Photos of the couple from their decades-long careers as public figures often show them walking in step: waving to crowds through a car window, voting together at an election site and giving each other a smooch at a public event.

The van Agts’ health had declined in recent years, Dutch public broadcaster NOS reported. The former prime minister never fully recovered after suffering a brain hemorrhage in 2019, which happened while he was delivering a speech at a commemoration event for Palestinians. Eugenie’s health issues were largely kept private.

“I feel like it’s kind of beautiful, honestly, that you’ve lived your life together, you both happen to be gravely ill without a chance of getting better, you’re ready to go, and you would like to go together,” said Maria Carpiac, director of the gerontology program at California State University at Long Beach.

When it comes to the right to choose one’s own death, the Netherlands is “kind of the model” for any U.S. legislation on the topic, she said.

At least 29 couples — or 58 people — died together via duo euthanasia in 2022, the most recent year of data from the country’s Regional Euthanasia Review Committees. That’s more than double the 13 couples who did so in 2020, when the committee first started looking at partners specifically, but it still represents only a small fraction of the 8,720 people who legally died by euthanasia or assisted suicide in the Netherlands that year.

“It is likely that this will happen more and more often,” said Rob Edens, press officer for NVVE, a Dutch organization focused on research, lobbying and education about assisted suicide and euthanasia in the Netherlands. “We still see a reluctance among doctors to provide euthanasia based on an accumulation of age-related conditions. But it is permitted” in the country’s legal guidelines, he said in an email.
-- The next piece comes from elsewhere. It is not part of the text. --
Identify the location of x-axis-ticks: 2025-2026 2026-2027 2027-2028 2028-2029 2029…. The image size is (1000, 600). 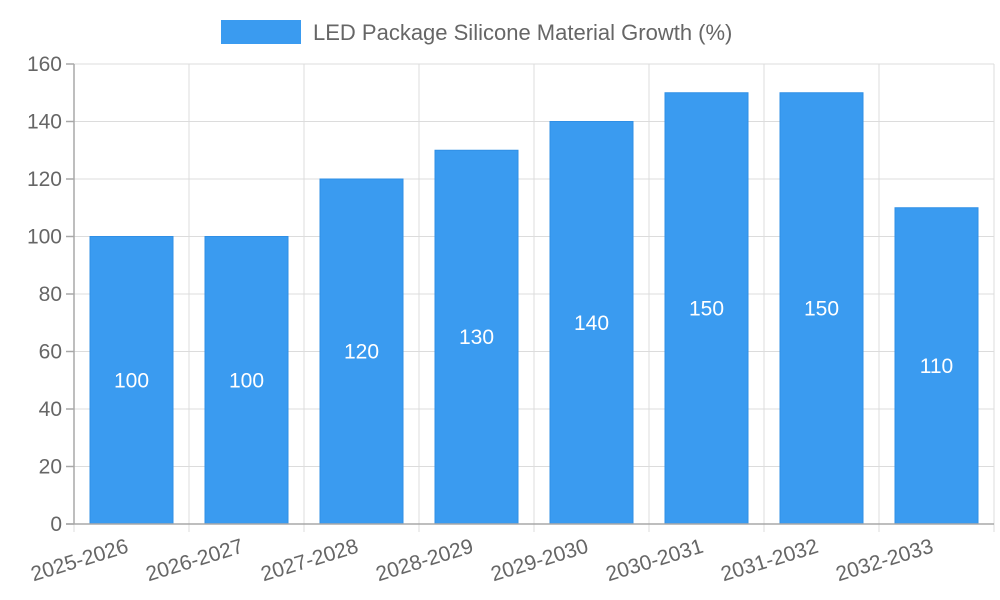
(482, 560).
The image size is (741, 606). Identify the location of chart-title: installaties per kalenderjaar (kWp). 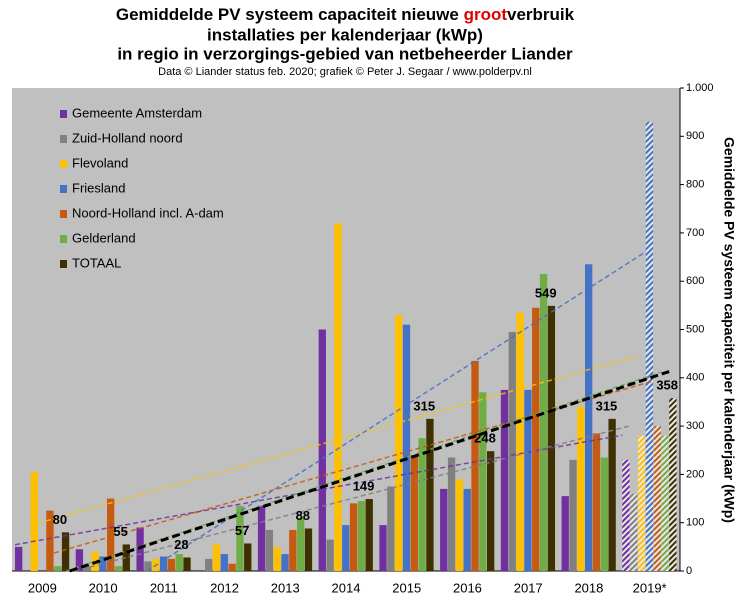
(345, 34).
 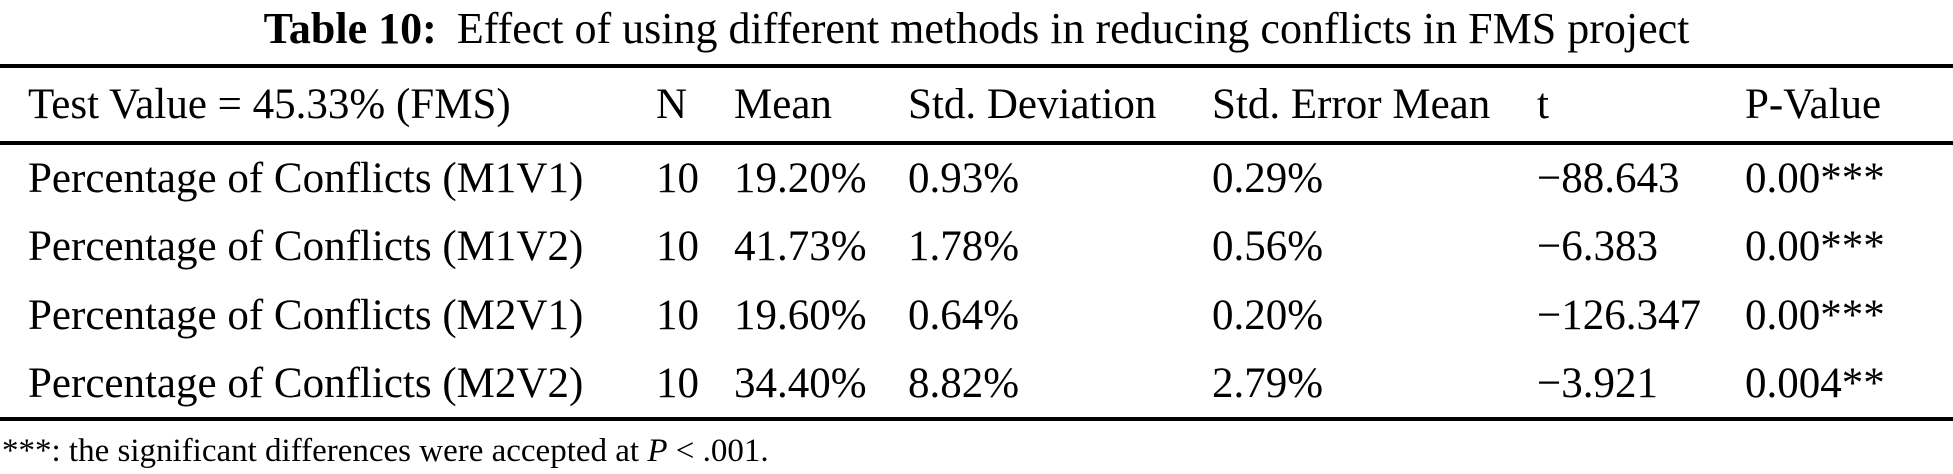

Assisted suicide is when a person self-administers a lethal dose while a physician is present, while euthanasia is when a medical professional administers the dose. Both are legal in the Netherlands when specific criteria are met. (Some groups prefer the term “medical aid in dying,” or MAID, due to religious and social stigma around suicide.)

Euthanasia is illegal in the United States, but assisted suicide is allowed in D.C. and at least 10 states: Oregon, Washington, Montana, Vermont, California, Colorado, Hawaii, New Jersey, Maine and New Mexico. Eligibility requirements tend to be strict across the country, Carpiac said, but there are differences between jurisdictions.

The Netherlands, a country of almost 18 million people, has allowed assisted suicide and euthanasia since 2002. It requires that individuals willingly request the termination of their life in a manner that is “well-considered,” with a sign-off from a doctor that they are experiencing “unbearable suffering with no prospect of improvement.”

Another physician then has to agree that the person qualifies, and doctors can choose whether they are involved in the procedure. After every death, doctors are required to notify a regional review committee, which examines whether each case was handled lawfully. Couples who seek duo euthanasia are required to apply and undergo the review process individually, with separate doctors.

“An accumulation of age-related complaints can lead to unbearable and hopeless suffering,” Edens said, explaining the Dutch guidelines. “The expectation is that if doctors are increasingly willing to provide euthanasia when there is an accumulation of old-age complaints, the number of duo euthanasia [cases] will increase.”

Research suggests that older Americans are at a higher risk of dying after losing a spouse, particularly in the first few months after their death. While the cause of this phenomenon is unclear, studies have found that grieving partners have higher rates of inflammation and are at increased risk of heart attack and stroke, often due to stress-induced changes in blood pressure, heart rate and blood clotting.

“The first thing that came to my mind was the widowhood effect,” Carpiac said, referring to the van Agts’ choice to die by duo euthanasia. “I have a grandmother who is 96, and she’s like, ‘I’m not going anywhere!’ But if I had a partner and they were my person, and we were both kind of at the end of our lives, would it be worth it if he were to go without me? Would I die of what I considered to be a broken heart? I would want to have a choice.”